• _The request_
Pull out every line of the records below that contains the word "Microsoft", and copy each one in full.

• _Material provided_
____________________

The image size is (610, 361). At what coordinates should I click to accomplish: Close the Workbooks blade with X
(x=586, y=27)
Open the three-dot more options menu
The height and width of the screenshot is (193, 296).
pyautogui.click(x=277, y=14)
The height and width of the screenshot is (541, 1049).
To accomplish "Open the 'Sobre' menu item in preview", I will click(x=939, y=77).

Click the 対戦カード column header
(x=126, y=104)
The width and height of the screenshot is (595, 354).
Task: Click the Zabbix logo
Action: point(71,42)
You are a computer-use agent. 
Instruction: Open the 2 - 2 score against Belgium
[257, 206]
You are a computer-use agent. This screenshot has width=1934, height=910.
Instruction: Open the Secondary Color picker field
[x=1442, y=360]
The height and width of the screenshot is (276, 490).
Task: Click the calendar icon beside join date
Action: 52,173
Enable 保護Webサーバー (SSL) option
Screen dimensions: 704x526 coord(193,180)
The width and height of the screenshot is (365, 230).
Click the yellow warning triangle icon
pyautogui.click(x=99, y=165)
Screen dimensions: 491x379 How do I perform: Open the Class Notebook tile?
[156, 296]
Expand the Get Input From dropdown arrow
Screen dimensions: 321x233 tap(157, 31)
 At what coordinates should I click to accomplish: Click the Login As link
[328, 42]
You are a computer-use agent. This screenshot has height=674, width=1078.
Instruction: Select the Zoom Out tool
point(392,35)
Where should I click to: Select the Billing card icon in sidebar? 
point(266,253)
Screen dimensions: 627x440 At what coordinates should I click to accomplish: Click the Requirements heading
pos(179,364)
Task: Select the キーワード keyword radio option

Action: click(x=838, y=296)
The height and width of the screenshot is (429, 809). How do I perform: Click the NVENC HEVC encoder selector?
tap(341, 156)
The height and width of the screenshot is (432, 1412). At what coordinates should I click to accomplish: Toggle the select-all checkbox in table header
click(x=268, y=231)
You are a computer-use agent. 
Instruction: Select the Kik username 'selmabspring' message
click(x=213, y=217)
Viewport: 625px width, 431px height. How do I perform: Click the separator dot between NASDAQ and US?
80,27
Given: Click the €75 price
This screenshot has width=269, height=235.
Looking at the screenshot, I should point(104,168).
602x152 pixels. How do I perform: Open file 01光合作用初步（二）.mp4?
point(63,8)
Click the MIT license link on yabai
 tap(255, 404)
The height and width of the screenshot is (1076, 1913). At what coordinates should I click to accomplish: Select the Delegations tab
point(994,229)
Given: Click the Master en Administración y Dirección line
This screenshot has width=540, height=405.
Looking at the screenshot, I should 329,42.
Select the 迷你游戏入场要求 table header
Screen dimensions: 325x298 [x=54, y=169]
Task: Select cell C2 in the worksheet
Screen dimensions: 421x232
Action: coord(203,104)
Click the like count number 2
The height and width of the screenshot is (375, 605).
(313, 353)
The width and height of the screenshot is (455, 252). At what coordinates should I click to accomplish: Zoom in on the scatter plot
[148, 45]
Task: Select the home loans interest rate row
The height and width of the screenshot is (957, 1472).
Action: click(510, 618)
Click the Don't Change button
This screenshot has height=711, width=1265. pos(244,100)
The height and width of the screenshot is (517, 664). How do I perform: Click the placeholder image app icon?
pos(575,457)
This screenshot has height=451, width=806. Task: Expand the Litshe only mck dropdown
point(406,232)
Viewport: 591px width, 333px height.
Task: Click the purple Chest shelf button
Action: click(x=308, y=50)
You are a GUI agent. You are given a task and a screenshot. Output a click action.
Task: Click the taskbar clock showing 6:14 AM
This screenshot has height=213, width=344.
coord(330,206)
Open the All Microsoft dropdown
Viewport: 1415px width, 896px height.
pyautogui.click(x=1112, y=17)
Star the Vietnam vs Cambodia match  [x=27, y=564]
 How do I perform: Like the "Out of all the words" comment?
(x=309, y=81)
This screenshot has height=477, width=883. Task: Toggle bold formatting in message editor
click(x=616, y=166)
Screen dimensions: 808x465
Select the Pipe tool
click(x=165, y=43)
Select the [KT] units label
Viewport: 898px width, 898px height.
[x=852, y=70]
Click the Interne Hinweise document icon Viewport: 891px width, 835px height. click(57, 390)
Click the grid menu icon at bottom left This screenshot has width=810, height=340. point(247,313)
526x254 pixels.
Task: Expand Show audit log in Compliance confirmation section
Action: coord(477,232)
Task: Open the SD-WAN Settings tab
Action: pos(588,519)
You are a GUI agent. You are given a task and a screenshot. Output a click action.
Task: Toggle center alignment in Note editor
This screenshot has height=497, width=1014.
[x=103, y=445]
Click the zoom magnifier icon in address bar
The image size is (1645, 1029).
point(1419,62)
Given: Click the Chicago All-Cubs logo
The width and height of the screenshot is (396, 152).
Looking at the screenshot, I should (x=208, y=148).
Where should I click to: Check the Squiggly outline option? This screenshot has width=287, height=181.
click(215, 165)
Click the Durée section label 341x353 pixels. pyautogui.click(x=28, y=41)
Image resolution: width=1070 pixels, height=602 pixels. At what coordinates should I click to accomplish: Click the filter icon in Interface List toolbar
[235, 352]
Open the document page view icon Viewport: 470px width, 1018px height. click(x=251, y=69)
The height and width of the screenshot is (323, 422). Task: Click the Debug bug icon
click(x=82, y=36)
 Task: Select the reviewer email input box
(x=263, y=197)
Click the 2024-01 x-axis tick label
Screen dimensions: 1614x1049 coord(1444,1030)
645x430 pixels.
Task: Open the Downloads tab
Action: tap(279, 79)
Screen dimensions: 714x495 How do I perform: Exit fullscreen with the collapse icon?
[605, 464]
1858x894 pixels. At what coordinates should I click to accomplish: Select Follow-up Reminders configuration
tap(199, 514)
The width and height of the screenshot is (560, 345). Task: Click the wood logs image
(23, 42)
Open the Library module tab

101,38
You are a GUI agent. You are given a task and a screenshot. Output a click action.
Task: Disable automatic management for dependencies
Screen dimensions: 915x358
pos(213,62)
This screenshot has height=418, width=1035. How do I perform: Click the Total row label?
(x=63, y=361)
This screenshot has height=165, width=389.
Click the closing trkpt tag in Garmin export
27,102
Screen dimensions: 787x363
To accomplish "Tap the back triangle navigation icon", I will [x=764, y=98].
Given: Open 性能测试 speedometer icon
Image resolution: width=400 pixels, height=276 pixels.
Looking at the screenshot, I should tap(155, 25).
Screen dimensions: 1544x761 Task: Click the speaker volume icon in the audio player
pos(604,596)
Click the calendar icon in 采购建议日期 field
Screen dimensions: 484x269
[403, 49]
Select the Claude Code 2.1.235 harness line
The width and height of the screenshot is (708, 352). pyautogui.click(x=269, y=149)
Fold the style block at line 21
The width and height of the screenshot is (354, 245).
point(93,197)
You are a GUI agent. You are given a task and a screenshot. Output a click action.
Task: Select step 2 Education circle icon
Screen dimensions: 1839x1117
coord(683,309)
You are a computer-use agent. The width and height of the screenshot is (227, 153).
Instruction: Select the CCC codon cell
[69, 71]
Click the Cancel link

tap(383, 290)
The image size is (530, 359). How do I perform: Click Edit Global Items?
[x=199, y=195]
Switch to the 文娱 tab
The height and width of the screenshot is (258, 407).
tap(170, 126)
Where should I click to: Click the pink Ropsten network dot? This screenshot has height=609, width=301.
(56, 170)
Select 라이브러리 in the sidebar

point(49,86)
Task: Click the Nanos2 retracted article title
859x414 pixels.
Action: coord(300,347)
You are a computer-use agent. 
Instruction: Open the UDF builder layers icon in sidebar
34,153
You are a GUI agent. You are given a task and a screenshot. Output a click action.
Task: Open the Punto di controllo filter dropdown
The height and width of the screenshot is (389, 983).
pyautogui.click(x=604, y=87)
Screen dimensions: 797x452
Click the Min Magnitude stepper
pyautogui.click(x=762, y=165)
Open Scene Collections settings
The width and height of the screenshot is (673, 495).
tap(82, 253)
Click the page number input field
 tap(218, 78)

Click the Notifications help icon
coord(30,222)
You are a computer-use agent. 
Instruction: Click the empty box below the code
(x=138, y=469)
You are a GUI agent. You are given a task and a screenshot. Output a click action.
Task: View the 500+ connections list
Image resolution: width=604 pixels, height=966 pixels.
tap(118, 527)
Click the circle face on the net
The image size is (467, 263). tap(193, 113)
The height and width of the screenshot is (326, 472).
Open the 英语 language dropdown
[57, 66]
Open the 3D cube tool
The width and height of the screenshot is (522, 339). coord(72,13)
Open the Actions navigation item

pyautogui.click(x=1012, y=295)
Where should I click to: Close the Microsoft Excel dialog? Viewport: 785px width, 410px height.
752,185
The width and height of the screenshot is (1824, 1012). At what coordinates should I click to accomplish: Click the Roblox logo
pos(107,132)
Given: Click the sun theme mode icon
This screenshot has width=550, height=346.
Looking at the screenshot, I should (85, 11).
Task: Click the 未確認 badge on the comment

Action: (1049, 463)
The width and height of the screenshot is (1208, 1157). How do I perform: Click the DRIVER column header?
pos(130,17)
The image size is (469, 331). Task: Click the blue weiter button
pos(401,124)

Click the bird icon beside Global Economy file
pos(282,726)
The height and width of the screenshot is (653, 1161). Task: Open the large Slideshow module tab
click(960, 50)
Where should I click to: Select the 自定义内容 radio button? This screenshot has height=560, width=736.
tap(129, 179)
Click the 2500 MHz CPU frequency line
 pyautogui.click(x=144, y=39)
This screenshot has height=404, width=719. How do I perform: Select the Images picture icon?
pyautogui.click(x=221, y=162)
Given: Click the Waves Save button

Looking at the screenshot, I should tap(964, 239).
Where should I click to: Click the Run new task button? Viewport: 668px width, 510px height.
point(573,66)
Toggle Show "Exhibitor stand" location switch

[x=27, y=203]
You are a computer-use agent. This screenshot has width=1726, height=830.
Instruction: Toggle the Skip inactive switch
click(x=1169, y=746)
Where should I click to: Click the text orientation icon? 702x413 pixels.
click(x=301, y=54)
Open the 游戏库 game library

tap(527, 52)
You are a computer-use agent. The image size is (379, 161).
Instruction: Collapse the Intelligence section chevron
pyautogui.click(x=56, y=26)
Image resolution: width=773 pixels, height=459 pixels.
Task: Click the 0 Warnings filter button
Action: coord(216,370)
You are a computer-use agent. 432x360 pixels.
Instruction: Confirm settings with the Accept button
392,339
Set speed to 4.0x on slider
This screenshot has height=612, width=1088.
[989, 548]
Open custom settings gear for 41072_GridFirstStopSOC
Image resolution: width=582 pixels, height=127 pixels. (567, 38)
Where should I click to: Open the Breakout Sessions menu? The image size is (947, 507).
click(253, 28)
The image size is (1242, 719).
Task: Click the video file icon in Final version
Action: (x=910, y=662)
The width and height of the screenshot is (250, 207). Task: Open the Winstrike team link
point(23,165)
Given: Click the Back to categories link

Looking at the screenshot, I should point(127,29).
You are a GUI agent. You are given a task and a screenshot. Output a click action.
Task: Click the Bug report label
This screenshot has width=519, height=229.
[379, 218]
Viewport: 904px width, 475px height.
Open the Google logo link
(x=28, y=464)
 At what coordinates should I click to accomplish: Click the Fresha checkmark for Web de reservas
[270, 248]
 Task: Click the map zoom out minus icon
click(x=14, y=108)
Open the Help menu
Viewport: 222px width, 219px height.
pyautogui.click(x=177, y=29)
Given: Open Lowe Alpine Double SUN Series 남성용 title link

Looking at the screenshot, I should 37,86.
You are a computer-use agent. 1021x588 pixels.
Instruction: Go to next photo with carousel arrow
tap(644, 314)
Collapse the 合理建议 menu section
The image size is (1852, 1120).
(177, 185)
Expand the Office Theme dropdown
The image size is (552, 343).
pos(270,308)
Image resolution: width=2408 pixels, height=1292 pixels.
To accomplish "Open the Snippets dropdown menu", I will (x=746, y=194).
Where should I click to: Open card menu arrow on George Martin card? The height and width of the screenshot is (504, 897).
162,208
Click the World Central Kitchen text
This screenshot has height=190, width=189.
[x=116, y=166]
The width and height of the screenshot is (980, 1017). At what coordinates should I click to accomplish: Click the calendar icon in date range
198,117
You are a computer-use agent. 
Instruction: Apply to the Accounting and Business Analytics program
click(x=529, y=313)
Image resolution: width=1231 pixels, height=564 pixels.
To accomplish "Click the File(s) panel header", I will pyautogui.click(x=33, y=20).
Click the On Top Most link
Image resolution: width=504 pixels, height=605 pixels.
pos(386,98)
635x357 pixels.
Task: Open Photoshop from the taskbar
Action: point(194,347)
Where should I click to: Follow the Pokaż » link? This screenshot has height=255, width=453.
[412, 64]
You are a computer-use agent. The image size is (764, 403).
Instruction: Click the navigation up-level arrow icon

____________________

• _Answer below_
Open the All Microsoft dropdown
Where should I click to: Close the Microsoft Excel dialog? Viewport: 785px width, 410px height.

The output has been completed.